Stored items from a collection
────────────────────
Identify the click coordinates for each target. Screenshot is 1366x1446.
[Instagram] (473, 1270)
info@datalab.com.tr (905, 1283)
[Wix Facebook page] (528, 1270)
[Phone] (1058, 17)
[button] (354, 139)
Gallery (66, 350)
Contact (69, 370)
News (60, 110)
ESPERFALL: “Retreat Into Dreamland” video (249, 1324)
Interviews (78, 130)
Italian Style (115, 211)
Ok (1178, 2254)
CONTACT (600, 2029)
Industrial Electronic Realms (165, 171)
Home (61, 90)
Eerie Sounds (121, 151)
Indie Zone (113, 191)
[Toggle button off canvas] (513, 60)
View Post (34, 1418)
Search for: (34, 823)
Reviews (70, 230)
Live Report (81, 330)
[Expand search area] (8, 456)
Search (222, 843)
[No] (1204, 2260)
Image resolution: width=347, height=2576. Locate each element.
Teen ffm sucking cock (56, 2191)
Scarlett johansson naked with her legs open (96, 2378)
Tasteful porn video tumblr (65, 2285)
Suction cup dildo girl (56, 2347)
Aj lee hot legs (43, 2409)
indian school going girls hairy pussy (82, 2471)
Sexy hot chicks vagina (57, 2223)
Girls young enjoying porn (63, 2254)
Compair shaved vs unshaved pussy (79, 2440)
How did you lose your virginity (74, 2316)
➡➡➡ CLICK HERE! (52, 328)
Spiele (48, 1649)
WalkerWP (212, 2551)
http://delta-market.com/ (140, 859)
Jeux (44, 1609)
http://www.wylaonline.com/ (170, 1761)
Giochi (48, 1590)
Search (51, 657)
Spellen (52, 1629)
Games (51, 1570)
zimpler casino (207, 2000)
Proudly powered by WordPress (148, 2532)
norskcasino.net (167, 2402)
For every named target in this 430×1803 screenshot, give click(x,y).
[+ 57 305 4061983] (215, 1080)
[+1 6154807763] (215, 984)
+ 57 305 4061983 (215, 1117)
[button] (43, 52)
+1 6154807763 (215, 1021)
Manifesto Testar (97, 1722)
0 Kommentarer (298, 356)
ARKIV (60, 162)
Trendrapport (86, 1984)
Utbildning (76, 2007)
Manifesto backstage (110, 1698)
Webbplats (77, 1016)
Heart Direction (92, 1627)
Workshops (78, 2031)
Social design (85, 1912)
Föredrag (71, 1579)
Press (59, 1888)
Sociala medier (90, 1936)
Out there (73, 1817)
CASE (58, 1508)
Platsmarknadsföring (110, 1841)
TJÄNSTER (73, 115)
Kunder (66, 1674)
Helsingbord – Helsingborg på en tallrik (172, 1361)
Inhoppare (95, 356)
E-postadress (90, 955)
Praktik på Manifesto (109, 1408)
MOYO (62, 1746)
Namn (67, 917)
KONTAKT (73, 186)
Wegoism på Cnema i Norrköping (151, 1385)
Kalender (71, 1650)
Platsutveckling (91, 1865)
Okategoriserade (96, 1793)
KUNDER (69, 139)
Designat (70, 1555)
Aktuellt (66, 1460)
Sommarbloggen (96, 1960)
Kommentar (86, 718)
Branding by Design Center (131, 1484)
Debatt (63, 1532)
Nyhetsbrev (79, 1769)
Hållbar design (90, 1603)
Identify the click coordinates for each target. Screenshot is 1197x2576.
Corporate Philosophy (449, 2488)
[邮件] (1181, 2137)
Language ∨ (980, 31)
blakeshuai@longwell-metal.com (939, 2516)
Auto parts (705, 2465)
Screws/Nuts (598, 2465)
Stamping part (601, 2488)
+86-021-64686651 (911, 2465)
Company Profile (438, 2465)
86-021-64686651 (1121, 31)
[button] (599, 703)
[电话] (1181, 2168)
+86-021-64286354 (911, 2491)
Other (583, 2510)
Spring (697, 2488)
────────────────────
**Aim of the exercise**
Output the records above, each one exactly, with none left out.

**Task response**
Identify the click coordinates for each target. Screenshot is 1366x1446.
[Instagram] (473, 1270)
info@datalab.com.tr (905, 1283)
[Wix Facebook page] (528, 1270)
[Phone] (1058, 17)
[button] (354, 139)
Gallery (66, 350)
Contact (69, 370)
News (60, 110)
ESPERFALL: “Retreat Into Dreamland” video (249, 1324)
Interviews (78, 130)
Italian Style (115, 211)
Ok (1178, 2254)
CONTACT (600, 2029)
Industrial Electronic Realms (165, 171)
Home (61, 90)
Eerie Sounds (121, 151)
Indie Zone (113, 191)
[Toggle button off canvas] (513, 60)
View Post (34, 1418)
Search for: (34, 823)
Reviews (70, 230)
Live Report (81, 330)
[Expand search area] (8, 456)
Search (222, 843)
[No] (1204, 2260)
Image resolution: width=347, height=2576. Locate each element.
Teen ffm sucking cock (56, 2191)
Scarlett johansson naked with her legs open (96, 2378)
Tasteful porn video tumblr (65, 2285)
Suction cup dildo girl (56, 2347)
Aj lee hot legs (43, 2409)
indian school going girls hairy pussy (82, 2471)
Sexy hot chicks vagina (57, 2223)
Girls young enjoying porn (63, 2254)
Compair shaved vs unshaved pussy (79, 2440)
How did you lose your virginity (74, 2316)
➡➡➡ CLICK HERE! (52, 328)
Spiele (48, 1649)
WalkerWP (212, 2551)
http://delta-market.com/ (140, 859)
Jeux (44, 1609)
http://www.wylaonline.com/ (170, 1761)
Giochi (48, 1590)
Search (51, 657)
Spellen (52, 1629)
Games (51, 1570)
zimpler casino (207, 2000)
Proudly powered by WordPress (148, 2532)
norskcasino.net (167, 2402)
For every named target in this 430×1803 screenshot, give click(x,y).
[+ 57 305 4061983] (215, 1080)
[+1 6154807763] (215, 984)
+ 57 305 4061983 (215, 1117)
[button] (43, 52)
+1 6154807763 (215, 1021)
Manifesto Testar (97, 1722)
0 Kommentarer (298, 356)
ARKIV (60, 162)
Trendrapport (86, 1984)
Utbildning (76, 2007)
Manifesto backstage (110, 1698)
Webbplats (77, 1016)
Heart Direction (92, 1627)
Workshops (78, 2031)
Social design (85, 1912)
Föredrag (71, 1579)
Press (59, 1888)
Sociala medier (90, 1936)
Out there (73, 1817)
CASE (58, 1508)
Platsmarknadsföring (110, 1841)
TJÄNSTER (73, 115)
Kunder (66, 1674)
Helsingbord – Helsingborg på en tallrik (172, 1361)
Inhoppare (95, 356)
E-postadress (90, 955)
Praktik på Manifesto (109, 1408)
MOYO (62, 1746)
Namn (67, 917)
KONTAKT (73, 186)
Wegoism på Cnema i Norrköping (151, 1385)
Kalender (71, 1650)
Platsutveckling (91, 1865)
Okategoriserade (96, 1793)
KUNDER (69, 139)
Designat (70, 1555)
Aktuellt (66, 1460)
Sommarbloggen (96, 1960)
Kommentar (86, 718)
Branding by Design Center (131, 1484)
Debatt (63, 1532)
Nyhetsbrev (79, 1769)
Hållbar design (90, 1603)
Identify the click coordinates for each target. Screenshot is 1197x2576.
Corporate Philosophy (449, 2488)
[邮件] (1181, 2137)
Language ∨ (980, 31)
blakeshuai@longwell-metal.com (939, 2516)
Auto parts (705, 2465)
Screws/Nuts (598, 2465)
Stamping part (601, 2488)
+86-021-64686651 (911, 2465)
Company Profile (438, 2465)
86-021-64686651 (1121, 31)
[button] (599, 703)
[电话] (1181, 2168)
+86-021-64286354 (911, 2491)
Other (583, 2510)
Spring (697, 2488)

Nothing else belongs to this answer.